─── ENTRIES SHOWN ───

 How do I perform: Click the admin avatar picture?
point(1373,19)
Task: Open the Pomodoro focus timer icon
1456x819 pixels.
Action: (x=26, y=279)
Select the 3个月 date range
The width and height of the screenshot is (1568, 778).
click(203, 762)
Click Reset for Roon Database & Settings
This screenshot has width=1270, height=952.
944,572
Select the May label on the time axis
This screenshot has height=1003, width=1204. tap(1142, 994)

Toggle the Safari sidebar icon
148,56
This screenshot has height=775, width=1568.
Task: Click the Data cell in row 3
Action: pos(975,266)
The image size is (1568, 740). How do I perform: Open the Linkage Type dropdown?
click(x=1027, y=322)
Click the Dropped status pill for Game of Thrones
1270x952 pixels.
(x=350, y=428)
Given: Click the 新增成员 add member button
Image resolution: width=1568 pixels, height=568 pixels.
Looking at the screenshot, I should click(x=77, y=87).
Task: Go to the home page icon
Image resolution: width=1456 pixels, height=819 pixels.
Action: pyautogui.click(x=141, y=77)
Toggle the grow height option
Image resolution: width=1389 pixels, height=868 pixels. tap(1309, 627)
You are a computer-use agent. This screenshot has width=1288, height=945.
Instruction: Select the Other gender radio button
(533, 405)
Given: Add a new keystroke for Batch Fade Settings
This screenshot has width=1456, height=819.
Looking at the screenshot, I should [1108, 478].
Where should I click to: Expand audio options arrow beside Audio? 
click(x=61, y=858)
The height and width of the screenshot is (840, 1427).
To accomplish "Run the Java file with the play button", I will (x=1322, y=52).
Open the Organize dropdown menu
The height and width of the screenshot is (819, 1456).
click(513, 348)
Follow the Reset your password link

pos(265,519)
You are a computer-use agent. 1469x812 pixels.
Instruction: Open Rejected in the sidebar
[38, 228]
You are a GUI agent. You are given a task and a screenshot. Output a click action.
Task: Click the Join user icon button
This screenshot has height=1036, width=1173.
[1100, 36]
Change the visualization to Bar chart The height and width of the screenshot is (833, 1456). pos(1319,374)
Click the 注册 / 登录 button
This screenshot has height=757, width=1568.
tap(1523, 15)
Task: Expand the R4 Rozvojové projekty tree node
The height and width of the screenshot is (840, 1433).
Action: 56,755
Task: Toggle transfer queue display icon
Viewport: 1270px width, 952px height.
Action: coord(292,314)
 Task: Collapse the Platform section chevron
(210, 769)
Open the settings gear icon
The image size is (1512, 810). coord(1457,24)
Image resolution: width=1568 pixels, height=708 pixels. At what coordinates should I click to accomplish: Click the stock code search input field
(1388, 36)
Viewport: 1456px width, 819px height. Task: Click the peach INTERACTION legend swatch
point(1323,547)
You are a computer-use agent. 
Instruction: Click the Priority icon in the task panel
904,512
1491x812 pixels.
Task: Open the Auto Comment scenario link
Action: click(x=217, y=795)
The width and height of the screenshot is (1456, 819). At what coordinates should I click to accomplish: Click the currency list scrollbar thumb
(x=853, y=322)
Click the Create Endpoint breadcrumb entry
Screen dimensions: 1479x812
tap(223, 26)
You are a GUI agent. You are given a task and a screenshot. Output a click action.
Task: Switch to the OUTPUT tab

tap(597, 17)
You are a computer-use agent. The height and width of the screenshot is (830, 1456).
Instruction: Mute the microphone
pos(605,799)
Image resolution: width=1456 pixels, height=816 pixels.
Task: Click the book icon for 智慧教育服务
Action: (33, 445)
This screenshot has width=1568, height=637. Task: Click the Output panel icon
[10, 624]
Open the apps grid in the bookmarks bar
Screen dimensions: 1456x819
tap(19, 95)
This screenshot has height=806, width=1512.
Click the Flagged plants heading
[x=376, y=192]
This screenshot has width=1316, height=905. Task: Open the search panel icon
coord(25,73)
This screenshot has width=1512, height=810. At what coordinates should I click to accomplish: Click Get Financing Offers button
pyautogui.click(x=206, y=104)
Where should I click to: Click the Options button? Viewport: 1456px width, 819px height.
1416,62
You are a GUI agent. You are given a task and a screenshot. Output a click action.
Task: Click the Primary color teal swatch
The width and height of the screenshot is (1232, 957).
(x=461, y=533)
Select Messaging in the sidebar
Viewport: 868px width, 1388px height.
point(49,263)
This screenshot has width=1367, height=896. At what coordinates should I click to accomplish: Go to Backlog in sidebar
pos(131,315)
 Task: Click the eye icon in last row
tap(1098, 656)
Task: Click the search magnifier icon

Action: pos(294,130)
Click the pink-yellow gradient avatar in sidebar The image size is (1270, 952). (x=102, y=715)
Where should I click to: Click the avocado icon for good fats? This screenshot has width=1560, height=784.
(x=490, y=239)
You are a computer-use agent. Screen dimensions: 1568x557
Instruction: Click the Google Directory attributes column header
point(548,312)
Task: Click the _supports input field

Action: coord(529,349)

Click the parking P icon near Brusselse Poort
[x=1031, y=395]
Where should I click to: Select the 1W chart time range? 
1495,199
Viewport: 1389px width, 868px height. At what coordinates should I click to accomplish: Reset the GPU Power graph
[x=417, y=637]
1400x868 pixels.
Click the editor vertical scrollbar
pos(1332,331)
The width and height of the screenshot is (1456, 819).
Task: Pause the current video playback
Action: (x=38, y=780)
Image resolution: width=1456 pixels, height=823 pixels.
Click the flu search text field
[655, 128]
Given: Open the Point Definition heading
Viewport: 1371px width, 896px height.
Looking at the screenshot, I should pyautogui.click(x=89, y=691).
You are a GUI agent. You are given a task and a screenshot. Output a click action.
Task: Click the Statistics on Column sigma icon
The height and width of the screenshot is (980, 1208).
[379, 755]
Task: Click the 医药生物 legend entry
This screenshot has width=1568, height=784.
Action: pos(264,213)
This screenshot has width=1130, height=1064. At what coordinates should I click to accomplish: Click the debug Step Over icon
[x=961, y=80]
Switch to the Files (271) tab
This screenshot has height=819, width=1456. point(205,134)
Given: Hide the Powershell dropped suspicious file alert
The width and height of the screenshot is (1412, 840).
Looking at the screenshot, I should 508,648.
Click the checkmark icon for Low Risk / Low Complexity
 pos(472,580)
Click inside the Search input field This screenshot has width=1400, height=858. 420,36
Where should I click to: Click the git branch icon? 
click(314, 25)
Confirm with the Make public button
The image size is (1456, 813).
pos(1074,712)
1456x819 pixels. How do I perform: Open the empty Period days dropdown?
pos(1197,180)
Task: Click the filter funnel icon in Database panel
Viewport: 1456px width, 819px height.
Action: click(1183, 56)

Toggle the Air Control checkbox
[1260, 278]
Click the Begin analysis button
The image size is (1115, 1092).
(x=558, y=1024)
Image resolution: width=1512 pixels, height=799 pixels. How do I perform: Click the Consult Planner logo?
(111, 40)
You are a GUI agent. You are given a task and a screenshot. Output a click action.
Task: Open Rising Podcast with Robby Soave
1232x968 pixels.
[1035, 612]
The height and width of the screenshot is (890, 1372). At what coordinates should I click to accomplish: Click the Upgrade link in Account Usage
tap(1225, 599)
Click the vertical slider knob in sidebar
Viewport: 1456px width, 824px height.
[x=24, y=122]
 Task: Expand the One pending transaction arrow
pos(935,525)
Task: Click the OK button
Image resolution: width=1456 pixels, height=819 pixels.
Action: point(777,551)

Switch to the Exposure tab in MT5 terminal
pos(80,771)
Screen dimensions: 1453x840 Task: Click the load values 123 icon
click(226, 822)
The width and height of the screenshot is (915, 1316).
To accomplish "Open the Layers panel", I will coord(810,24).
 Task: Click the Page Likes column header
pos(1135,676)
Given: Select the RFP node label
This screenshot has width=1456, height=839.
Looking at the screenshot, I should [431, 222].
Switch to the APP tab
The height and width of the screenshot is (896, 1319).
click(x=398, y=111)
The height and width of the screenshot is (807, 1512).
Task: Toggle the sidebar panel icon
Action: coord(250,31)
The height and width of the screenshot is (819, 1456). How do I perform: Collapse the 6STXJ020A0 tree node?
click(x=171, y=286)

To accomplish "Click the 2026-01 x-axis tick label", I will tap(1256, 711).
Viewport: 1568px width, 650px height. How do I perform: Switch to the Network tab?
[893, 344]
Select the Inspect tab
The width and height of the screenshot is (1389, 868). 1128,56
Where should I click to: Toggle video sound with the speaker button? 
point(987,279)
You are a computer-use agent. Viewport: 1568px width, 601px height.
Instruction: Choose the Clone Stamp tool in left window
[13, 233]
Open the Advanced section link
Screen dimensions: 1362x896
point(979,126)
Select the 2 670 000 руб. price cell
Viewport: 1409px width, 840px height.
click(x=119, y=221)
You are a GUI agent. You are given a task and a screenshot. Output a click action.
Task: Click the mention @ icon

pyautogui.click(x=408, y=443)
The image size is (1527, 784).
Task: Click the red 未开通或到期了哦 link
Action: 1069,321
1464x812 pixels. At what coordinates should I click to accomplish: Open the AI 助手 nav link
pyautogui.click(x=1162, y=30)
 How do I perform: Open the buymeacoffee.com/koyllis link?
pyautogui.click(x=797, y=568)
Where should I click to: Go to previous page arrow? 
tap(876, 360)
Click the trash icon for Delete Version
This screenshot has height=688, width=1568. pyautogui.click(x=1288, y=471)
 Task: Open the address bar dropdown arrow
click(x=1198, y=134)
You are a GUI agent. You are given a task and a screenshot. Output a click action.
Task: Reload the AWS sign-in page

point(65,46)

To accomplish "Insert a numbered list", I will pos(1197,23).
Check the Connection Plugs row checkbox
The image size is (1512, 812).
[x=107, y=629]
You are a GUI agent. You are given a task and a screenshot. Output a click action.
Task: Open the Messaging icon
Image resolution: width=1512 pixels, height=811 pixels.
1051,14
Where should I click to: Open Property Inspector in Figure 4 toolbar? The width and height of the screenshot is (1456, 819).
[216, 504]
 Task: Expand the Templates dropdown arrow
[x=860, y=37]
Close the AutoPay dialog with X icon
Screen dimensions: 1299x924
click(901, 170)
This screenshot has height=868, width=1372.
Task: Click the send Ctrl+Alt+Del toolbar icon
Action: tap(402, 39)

───

Among the entries above, how many lines hold the string "computer"? Answer with the bare number.

6